Esse é um passo importante para que o videogame, como mídia, conquiste a sua maturidade. Um passo que há precedentes históricos em outras mídias. "Assim como a fotografia se tornou mais acessível e passou a ser usada para um leque maior de propósitos, eu penso que o mesmo está começando a acontecer com os jogos" diz Kopas. "Minha esperança é que o legado duradouro da cena queer no videogame seja quebrar essa barreira do 'isso precisa ser uma parte crucial da sua identidade. Você precisa ser um desenvolvedor de jogos para fazer jogos.' Quer dizer, pessoas não precisam ser fotógrafas para tirar fotos."
Kopas observa, porém, que o catalisador não foi o livro de Anthropy sozinho, mas também a crescente onipresença das redes sociais - especialmente o Twitter. Mais pessoas estão ganhando a confiança para fazer algo, e elas podem se conectar mais facilmente a outras para compartilhar seus jogos como antes não era possível. "Esse processo é como uma bola de neve," diz Kopas. "Quando alguém está na dúvida, inseguro, 'Será que eu posso fazer um jogo?', e vê algo assim, isso constrói uma confiança que transforma a pergunta numa afirmação "Sim, isso é algo que eu posso fazer!"
Mattie Brice fez o jogo Mainichi, sobre o seu cotidiano sendo queer. |
Para Brice, Videogame Zinesters não foi um aspecto tão formativo para a comunidade queer no videogame tanto quanto foi informativo para aqueles fora da comunidade - o livro ajudou a expor o trabalho dessa comunidade para os outros. "Eu diria que o livro de Anna mostra o que está sendo feito. Você também pode fazer jogos. Isso abre as portas para uma audiência maior, para pessoas que não sabiam que poderiam fazer jogos. ... Isso definitivamente ajudou o videogame queer a sair de uma cena insular para algo que pode se proliferar, para fora dessa pequena ilha."

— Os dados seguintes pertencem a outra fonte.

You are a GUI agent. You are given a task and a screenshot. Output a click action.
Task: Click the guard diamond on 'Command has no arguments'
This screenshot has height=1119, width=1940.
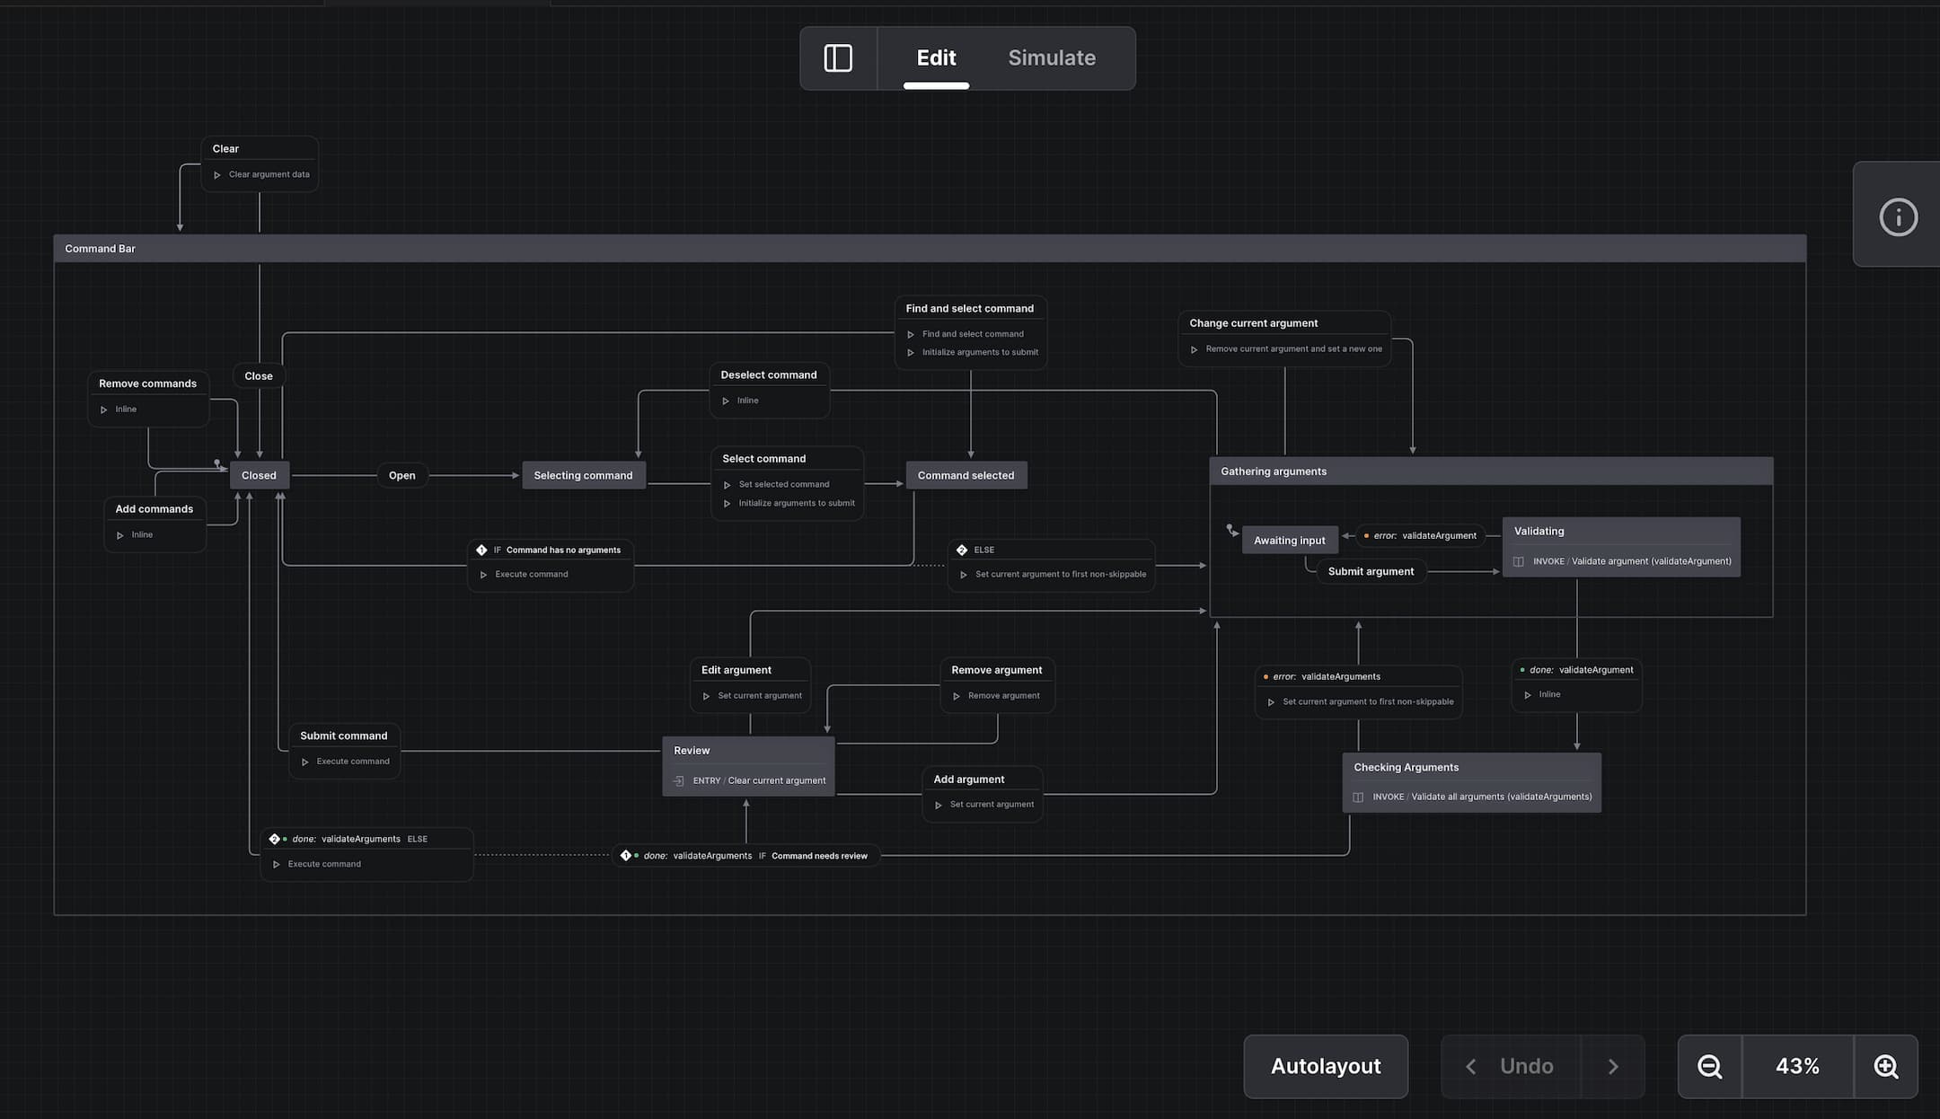[482, 550]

Outra desenvolvedora queer que está traçando sua trajetória desde o ano passado é Porpentine, que emergiu como uma voz de liderança na cena dos jogos feitos em Twine. Da obscuridade geral na cena de ficção interativa, Porpentine agora ocupa o palco da Game Developer's Conference, e é uma das curadoras da página Free Indie Games junto ao desenvolvedor independente Terry Cavanagh. Porpentine, também, aponta Anthropy como grande responsável por seu interesse em usar os jogos para se expressar: "Eu sempre fui interessada em jogos, mas eu acho que encontrar a Anna realmente me ajudou a definir melhor. Ela me ajudou a perceber que jogos podem ser sexy, e jogos podem ser feitos por mulheres, e mulheres queer especialmente. Algumas vezes tudo o que você precisa é ver que alguém está fazendo para fazer também."
Como esperado, Anthropy é modesta sobre a significância de seu papel na emergência da cena e no recente momento. "Eu prefiro apenas pensar em mim como uma outra voz. Então o que realmente tem sido gratificante pra mim é sentir que estou conquistando algum tipo de irrelevância!" ela diz com uma risada. "Quero dizer, eu não sou mais tão especial. Eu gosto muito disso. Eu comparo isso a acordar um dia de manhã e perceber que a sua criança ficou mais esperta do que você. É um sentimento maravilhoso, não ter mais esse fardo para carregar sozinha."